— EXERCISE GOAL —
From the line containing "Click the sparkle" down to the last line of the data, output each line word for word and include nothing else.

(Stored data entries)
################
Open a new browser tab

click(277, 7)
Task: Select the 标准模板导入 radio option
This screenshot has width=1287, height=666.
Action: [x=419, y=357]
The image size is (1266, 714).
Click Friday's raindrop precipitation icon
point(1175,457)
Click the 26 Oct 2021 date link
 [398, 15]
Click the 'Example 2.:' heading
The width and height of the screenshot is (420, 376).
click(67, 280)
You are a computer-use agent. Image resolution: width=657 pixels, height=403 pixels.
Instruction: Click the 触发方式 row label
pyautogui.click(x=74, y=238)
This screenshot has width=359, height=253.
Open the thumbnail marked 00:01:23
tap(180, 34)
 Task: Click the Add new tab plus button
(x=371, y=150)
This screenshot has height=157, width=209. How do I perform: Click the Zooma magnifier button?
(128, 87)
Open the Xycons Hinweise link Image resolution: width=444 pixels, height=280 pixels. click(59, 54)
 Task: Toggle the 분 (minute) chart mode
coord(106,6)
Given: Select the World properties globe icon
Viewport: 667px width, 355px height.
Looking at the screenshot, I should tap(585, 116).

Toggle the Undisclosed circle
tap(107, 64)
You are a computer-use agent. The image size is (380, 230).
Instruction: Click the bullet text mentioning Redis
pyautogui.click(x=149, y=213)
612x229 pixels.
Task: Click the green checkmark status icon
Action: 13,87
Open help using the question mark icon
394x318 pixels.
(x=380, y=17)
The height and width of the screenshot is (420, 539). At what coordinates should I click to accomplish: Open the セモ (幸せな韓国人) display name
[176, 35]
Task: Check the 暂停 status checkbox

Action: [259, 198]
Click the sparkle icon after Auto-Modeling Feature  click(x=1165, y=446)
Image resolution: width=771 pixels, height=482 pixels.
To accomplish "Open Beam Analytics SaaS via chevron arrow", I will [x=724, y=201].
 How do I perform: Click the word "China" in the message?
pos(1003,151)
################
— TASK OUTPUT —
Click the sparkle icon after Auto-Modeling Feature  click(x=1165, y=446)
Image resolution: width=771 pixels, height=482 pixels.
To accomplish "Open Beam Analytics SaaS via chevron arrow", I will [x=724, y=201].
 How do I perform: Click the word "China" in the message?
pos(1003,151)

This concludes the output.